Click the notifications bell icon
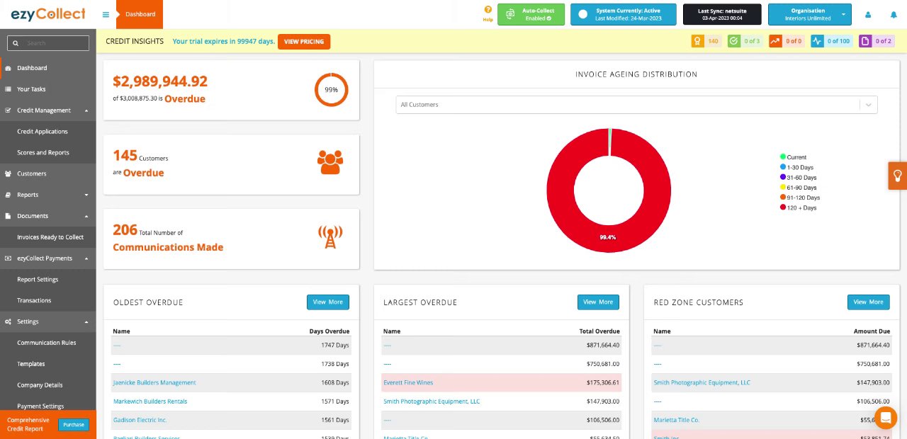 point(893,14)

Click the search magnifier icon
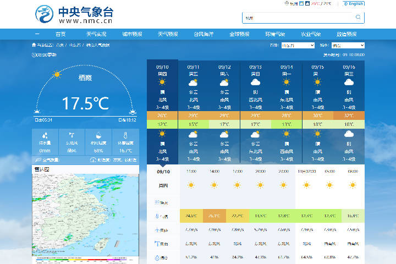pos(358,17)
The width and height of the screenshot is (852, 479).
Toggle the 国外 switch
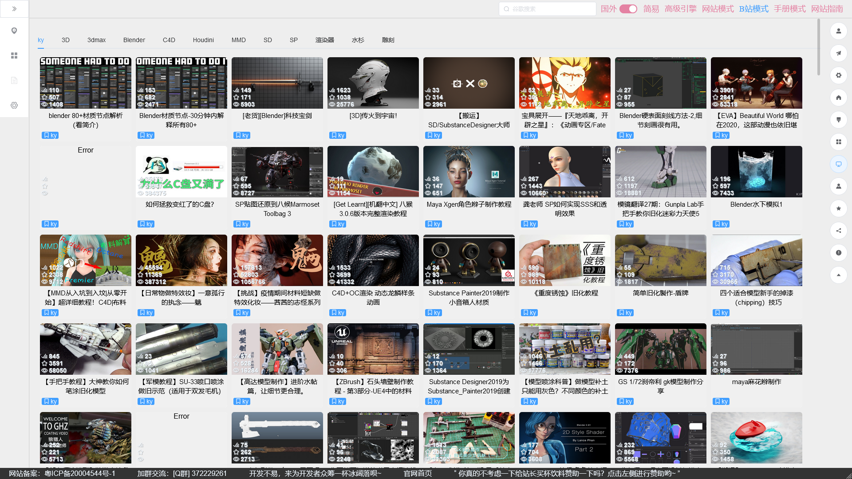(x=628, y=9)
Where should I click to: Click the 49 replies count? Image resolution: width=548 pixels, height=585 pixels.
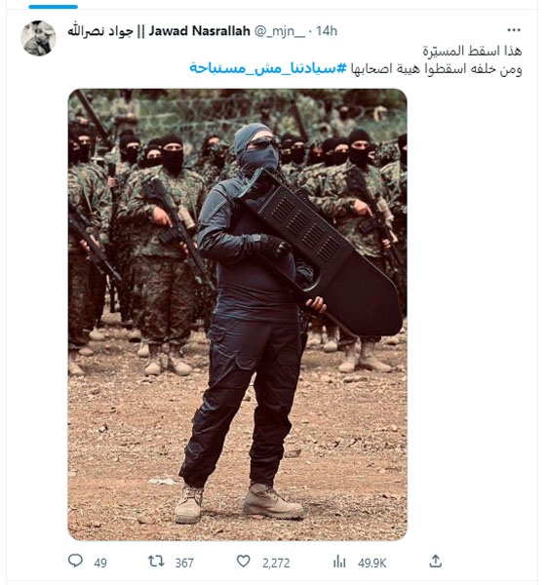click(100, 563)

-*-*-

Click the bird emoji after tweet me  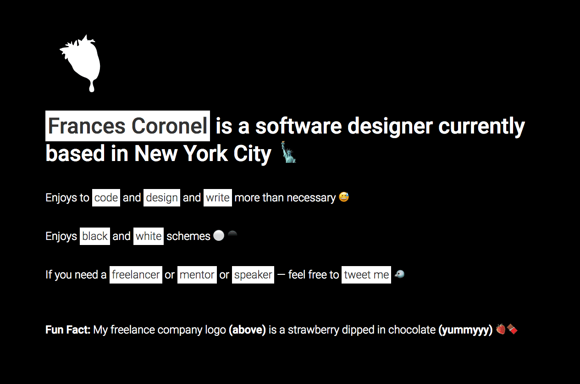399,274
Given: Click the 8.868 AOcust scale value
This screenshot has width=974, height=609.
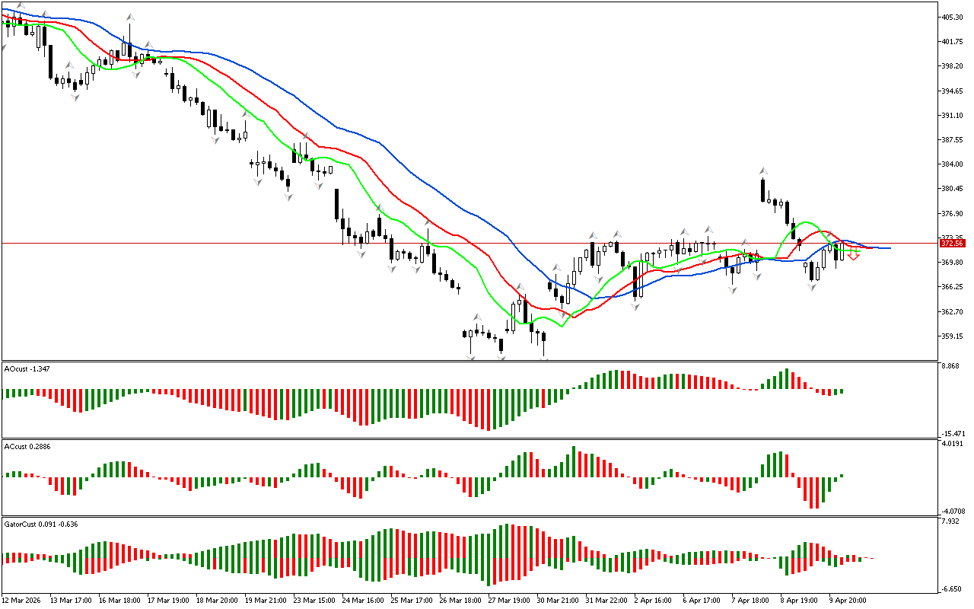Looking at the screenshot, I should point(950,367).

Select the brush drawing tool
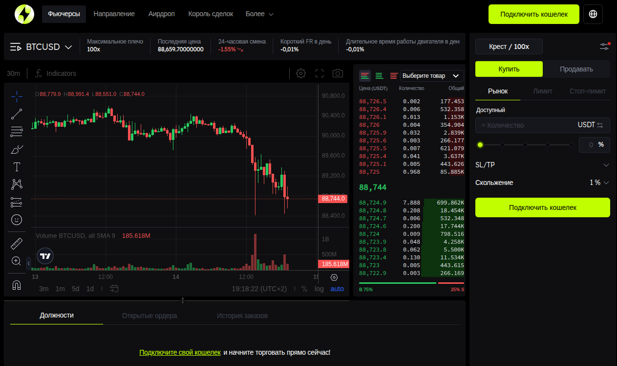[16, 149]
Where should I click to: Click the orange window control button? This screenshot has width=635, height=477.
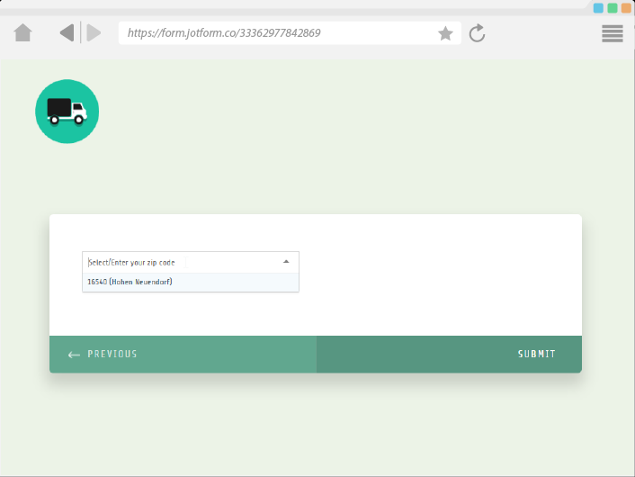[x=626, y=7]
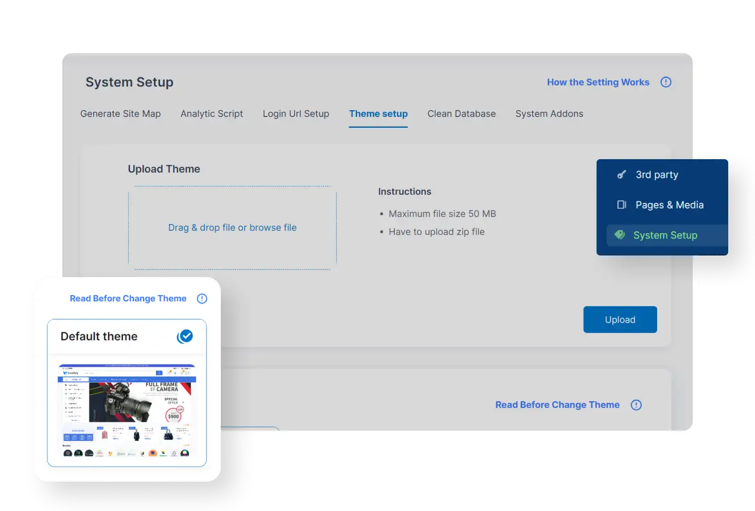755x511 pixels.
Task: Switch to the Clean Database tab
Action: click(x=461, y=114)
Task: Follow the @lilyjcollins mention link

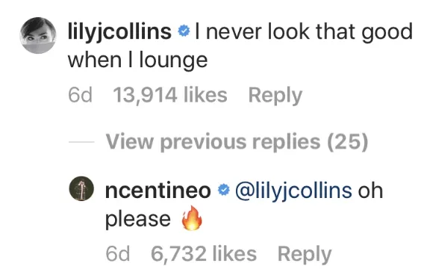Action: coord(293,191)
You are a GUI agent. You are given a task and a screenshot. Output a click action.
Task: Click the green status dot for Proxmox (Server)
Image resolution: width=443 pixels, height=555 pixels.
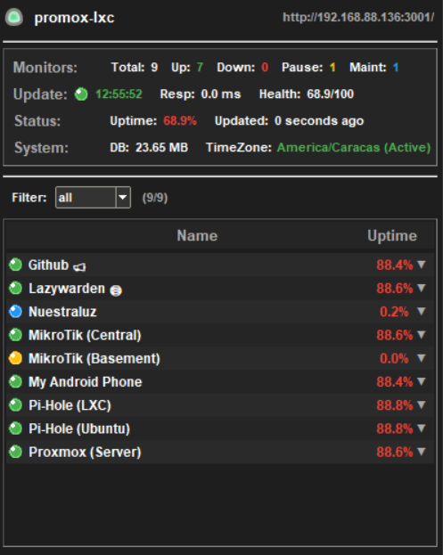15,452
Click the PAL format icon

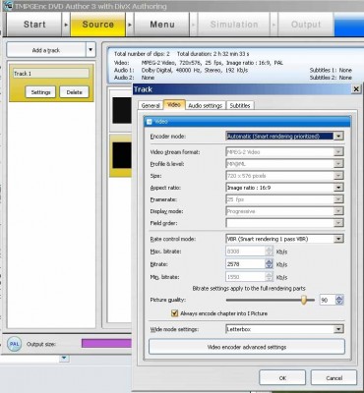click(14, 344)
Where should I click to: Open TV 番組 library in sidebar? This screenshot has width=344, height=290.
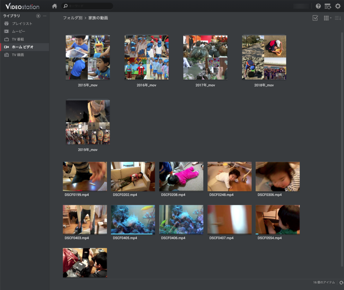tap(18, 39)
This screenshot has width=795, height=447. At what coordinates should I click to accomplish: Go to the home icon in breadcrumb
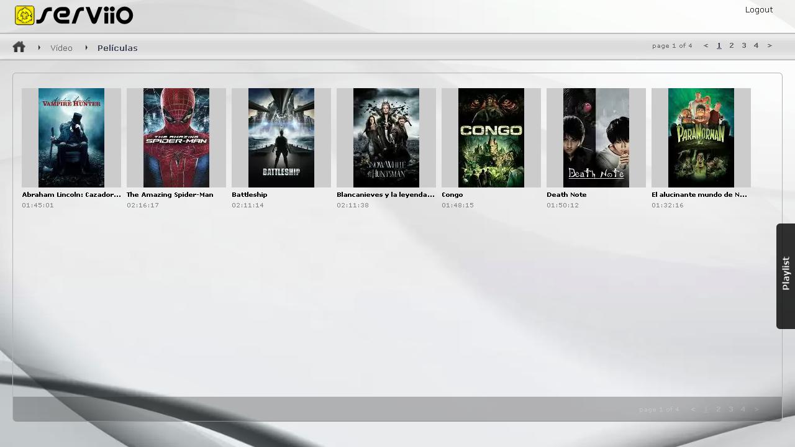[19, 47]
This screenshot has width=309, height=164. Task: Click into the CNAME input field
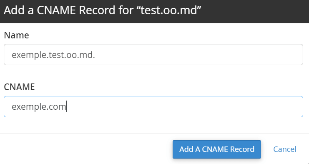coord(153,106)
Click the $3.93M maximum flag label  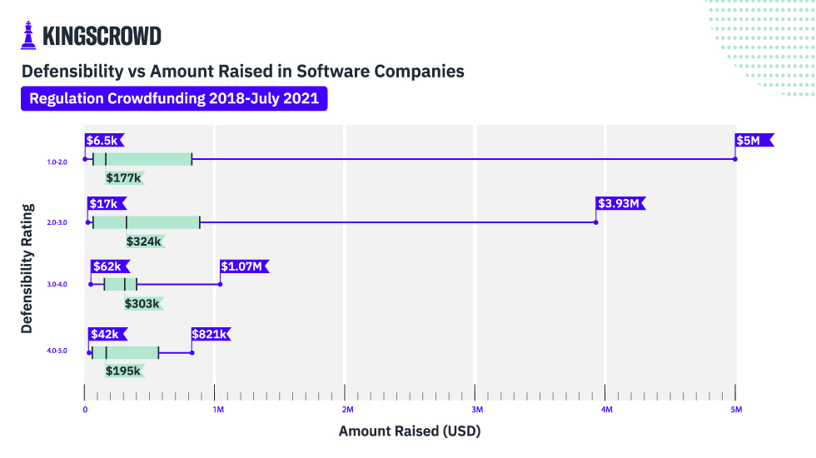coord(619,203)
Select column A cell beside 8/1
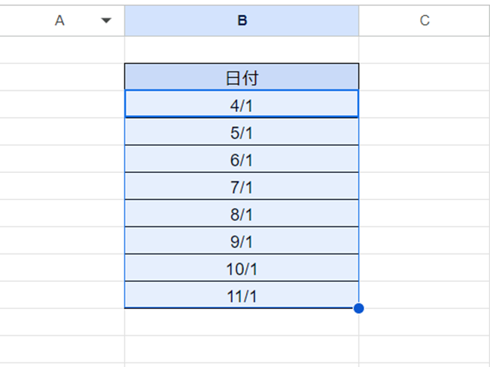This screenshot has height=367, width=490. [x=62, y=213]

-*-*-

## PROBLEM STATEMENT
Render the rows from the line containing "Where should I click to: Click the 49" through the line containing "click(100, 563)", inclusive, as a numbered list. Skip blank lines and leave the pictures out.

## FINISHED ANSWER
1. Where should I click to: Click the 49 replies count? Image resolution: width=548 pixels, height=585 pixels.
2. click(100, 563)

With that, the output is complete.